Ein kurzes Fazit: Nach Ansicht der SUD-Rail wurden einige Chancen vertan, die Einführung der 35-Stunden-Woche einigermaßen erfolgreich zu gestalten. Die parallele Einführung von Arbeitszeitverkürzung und Arbeitszeitflexibilisierung wird diejenigen Beschäftigten an der Basis bestätigen, die sich von der Arbeitszeitverkürzung ohnehin nur wenig versprochen haben, weil ihre Einführung mit finanziellen Opfern und Arbeitsverdichtung bezahlt werden muss.
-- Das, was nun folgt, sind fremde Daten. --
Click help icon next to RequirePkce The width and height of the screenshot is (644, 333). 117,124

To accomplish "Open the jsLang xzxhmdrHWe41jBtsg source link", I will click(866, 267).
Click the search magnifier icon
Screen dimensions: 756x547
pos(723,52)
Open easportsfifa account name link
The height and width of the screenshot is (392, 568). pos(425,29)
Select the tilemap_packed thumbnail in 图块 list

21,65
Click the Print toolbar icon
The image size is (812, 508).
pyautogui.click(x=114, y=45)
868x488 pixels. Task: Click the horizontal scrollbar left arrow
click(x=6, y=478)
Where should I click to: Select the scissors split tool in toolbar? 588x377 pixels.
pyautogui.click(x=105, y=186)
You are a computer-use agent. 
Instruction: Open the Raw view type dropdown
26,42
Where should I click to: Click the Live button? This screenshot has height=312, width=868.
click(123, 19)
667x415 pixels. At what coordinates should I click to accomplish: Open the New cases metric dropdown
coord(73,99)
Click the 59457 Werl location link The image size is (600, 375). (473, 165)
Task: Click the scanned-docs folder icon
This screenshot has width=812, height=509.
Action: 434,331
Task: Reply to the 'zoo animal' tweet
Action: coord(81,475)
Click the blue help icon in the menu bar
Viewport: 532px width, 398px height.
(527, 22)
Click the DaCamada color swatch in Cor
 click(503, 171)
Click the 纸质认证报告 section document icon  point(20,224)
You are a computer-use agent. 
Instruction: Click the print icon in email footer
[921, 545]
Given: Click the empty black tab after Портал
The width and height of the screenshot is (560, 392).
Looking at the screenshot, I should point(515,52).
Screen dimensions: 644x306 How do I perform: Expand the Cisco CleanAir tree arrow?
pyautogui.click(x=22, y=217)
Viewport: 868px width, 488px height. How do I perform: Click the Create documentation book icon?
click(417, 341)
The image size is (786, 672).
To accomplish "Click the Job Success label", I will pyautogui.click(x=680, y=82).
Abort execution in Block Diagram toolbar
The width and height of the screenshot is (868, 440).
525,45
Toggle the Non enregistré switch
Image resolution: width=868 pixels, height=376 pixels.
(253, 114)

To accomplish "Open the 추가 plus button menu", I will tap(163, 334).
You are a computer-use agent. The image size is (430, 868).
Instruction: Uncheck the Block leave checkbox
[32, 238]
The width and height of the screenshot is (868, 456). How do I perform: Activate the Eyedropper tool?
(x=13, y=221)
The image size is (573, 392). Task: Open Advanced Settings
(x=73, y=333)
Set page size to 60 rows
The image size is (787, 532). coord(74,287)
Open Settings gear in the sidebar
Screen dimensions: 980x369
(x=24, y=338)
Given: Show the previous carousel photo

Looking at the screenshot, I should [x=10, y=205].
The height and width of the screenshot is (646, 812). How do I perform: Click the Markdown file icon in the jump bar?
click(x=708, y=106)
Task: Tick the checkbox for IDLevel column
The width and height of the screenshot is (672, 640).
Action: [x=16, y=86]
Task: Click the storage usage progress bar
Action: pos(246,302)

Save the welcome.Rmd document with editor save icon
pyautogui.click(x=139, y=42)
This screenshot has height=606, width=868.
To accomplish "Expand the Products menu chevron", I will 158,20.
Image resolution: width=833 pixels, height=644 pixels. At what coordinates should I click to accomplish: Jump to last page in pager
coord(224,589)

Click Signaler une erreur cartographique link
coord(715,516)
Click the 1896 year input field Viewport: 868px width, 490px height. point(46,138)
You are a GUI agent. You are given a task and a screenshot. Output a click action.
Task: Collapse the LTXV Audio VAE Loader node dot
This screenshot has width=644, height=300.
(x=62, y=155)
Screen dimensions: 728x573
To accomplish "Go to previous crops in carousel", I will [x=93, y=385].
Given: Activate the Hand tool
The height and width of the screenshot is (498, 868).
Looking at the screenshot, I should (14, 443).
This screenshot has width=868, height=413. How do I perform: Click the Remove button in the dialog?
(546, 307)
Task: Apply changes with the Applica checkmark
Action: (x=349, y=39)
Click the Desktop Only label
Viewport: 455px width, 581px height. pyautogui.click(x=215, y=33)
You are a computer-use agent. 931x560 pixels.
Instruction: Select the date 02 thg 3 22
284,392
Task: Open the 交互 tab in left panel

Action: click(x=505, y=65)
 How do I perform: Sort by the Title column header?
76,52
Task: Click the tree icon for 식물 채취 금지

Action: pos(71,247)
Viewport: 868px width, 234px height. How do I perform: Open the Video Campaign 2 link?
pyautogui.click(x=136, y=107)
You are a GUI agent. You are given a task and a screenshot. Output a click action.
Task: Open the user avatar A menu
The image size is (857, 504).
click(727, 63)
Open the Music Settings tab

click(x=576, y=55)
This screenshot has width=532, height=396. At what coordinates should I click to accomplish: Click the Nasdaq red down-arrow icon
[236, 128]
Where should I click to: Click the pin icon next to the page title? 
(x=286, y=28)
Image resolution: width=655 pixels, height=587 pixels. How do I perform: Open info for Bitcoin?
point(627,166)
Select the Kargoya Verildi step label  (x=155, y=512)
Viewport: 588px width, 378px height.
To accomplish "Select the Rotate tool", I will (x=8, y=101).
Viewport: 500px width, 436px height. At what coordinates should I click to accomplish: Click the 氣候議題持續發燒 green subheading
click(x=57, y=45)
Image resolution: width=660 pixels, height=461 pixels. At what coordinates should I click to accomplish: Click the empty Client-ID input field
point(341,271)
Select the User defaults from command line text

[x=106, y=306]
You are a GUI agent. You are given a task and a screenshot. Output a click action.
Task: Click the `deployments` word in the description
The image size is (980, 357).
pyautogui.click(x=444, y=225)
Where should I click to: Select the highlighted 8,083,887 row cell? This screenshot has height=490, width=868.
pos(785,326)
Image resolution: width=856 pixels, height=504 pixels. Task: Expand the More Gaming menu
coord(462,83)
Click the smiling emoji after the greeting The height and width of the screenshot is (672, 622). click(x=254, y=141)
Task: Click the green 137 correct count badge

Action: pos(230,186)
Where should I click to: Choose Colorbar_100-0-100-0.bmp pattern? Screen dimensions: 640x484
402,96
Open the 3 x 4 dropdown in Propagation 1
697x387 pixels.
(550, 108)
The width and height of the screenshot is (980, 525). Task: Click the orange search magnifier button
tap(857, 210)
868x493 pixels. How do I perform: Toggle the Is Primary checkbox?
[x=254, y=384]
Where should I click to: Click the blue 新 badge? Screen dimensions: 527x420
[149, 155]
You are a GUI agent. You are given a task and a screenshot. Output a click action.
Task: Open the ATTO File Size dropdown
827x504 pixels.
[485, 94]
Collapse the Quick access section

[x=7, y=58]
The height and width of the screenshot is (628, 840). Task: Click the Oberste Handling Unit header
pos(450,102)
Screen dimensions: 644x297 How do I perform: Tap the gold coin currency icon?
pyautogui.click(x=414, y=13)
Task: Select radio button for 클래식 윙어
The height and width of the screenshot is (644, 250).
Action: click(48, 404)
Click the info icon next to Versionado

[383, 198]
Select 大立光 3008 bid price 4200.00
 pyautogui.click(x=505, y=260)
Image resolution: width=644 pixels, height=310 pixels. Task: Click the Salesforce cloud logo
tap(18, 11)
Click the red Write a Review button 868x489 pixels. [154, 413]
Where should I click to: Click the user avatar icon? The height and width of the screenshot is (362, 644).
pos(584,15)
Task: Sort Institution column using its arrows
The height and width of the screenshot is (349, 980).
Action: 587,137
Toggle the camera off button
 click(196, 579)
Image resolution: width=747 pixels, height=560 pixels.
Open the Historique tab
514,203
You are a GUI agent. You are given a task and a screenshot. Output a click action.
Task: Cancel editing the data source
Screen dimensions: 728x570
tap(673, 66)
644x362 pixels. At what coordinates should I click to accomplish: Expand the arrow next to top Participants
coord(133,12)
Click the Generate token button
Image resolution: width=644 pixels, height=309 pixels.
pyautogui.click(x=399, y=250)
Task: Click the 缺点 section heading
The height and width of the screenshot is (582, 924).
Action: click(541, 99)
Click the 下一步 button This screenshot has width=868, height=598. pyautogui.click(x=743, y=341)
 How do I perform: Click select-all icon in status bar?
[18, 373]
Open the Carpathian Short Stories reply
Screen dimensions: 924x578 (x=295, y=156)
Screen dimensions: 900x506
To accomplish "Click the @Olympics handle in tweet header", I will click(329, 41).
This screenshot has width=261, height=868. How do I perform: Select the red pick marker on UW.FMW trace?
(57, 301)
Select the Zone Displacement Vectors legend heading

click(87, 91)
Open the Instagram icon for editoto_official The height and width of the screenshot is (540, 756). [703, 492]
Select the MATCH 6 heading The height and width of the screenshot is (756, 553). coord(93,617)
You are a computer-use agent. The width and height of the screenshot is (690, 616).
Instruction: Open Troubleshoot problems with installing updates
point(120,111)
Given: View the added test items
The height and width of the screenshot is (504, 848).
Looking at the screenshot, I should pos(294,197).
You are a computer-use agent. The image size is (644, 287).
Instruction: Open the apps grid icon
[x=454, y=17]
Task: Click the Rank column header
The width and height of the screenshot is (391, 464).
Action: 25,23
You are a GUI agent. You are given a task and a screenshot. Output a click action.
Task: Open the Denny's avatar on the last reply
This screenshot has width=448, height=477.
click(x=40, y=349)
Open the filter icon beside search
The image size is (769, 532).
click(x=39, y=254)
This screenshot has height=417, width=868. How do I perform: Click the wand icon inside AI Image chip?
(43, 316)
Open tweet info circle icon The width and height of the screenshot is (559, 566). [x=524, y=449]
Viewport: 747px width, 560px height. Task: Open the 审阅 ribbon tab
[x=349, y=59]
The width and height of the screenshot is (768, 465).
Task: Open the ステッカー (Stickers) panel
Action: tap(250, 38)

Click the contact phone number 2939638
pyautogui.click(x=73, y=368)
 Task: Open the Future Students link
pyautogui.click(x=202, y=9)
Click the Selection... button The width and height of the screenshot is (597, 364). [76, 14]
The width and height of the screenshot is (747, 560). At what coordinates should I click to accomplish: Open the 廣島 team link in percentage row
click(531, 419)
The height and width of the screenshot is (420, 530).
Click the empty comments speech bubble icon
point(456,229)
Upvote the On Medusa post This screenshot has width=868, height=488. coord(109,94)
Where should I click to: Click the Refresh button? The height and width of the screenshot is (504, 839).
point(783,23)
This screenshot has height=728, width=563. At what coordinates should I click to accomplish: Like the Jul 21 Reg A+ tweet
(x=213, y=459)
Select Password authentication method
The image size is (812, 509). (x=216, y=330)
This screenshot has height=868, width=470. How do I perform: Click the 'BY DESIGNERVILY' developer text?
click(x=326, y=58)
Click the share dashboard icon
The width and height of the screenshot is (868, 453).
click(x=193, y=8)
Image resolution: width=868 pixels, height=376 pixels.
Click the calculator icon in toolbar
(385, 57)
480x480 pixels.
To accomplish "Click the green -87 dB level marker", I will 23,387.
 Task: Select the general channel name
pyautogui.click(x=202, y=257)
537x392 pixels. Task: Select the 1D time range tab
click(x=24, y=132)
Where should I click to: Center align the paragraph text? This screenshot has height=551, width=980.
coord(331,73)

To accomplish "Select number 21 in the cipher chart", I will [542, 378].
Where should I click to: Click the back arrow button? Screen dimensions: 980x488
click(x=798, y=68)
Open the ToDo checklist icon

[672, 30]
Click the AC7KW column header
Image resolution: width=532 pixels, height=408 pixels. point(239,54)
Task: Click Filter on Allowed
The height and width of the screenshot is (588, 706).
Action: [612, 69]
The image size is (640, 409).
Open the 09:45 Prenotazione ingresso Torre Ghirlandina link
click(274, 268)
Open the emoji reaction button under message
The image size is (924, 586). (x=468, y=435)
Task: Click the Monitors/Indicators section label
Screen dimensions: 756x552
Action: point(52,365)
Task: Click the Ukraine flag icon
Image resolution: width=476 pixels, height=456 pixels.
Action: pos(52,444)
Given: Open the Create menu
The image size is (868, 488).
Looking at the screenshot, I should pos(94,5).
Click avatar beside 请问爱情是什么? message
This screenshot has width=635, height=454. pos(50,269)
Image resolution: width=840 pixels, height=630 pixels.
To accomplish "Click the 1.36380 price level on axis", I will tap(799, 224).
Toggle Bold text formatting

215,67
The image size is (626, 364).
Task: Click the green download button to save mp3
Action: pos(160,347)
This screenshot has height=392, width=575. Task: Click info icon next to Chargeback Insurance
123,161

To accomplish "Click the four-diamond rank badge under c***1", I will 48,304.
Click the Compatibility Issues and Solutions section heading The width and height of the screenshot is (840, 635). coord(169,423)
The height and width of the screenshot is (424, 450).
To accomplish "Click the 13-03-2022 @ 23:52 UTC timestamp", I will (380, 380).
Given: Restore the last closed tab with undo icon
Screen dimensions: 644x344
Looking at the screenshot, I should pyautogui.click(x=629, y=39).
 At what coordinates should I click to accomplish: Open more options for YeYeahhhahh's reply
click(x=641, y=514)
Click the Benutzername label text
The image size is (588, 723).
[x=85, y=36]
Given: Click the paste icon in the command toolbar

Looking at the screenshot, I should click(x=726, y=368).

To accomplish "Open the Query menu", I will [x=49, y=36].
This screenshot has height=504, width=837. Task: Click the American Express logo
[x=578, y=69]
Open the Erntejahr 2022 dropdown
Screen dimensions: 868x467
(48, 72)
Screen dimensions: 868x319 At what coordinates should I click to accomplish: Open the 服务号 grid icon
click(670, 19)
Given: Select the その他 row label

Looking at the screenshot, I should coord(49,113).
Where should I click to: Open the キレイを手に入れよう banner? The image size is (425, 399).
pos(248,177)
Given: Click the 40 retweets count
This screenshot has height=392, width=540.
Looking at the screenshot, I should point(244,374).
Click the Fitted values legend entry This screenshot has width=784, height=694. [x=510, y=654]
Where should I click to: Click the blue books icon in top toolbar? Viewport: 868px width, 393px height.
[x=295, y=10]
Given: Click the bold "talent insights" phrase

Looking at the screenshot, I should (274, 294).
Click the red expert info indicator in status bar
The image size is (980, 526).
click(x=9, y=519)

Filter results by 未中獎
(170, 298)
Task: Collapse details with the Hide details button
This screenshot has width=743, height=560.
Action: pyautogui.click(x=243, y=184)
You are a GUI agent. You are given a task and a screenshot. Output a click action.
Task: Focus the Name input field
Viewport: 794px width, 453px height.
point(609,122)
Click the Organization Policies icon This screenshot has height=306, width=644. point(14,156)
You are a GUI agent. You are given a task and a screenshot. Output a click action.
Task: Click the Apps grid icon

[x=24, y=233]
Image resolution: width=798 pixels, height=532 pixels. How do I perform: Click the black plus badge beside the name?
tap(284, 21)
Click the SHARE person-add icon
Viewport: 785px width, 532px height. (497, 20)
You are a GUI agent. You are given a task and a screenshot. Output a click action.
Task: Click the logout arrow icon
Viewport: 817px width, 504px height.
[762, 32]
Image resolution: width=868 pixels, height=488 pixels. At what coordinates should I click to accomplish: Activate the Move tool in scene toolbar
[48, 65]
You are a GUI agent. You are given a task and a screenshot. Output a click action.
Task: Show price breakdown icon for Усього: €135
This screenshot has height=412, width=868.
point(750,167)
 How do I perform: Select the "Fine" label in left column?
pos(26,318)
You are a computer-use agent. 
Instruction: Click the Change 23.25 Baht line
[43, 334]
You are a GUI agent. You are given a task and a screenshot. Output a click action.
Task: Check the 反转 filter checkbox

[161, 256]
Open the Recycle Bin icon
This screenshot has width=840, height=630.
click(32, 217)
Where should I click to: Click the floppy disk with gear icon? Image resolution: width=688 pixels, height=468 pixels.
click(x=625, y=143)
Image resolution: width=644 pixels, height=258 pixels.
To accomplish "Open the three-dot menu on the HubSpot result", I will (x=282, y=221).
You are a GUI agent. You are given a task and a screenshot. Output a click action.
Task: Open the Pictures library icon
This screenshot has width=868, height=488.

Das mangelnde Solidarverhalten der Gewerkschaften wird zu weiterem Verdruss bei den GewerkschafterInnen an der Basis führen. Zwar dürften davon in erster Linie CGT und CFDT betroffen sein, die sich mit ihrer doppelzüngigen Strategie immer unbeliebter machen, aber auch die SUD-Rail kann sich über diese Entwicklung nicht freuen. Denn auch ihre Mitglieder leiden unter dem gewerkschaftlichen Zwist. Außerdem muss sie ständig erklären, warum Verhandlungen fast immer an ihr vorbeilaufen. Angesichts der Gewerkschaftsverdrossenheit wird so manches Mitglied auch die Strategie der SUD-Rail für magere Ergebnisse nach Verhandlungen verantwortlich machen, auch wenn es für deren distanzierte Haltung zur Macht auch gute Gründe geben mag.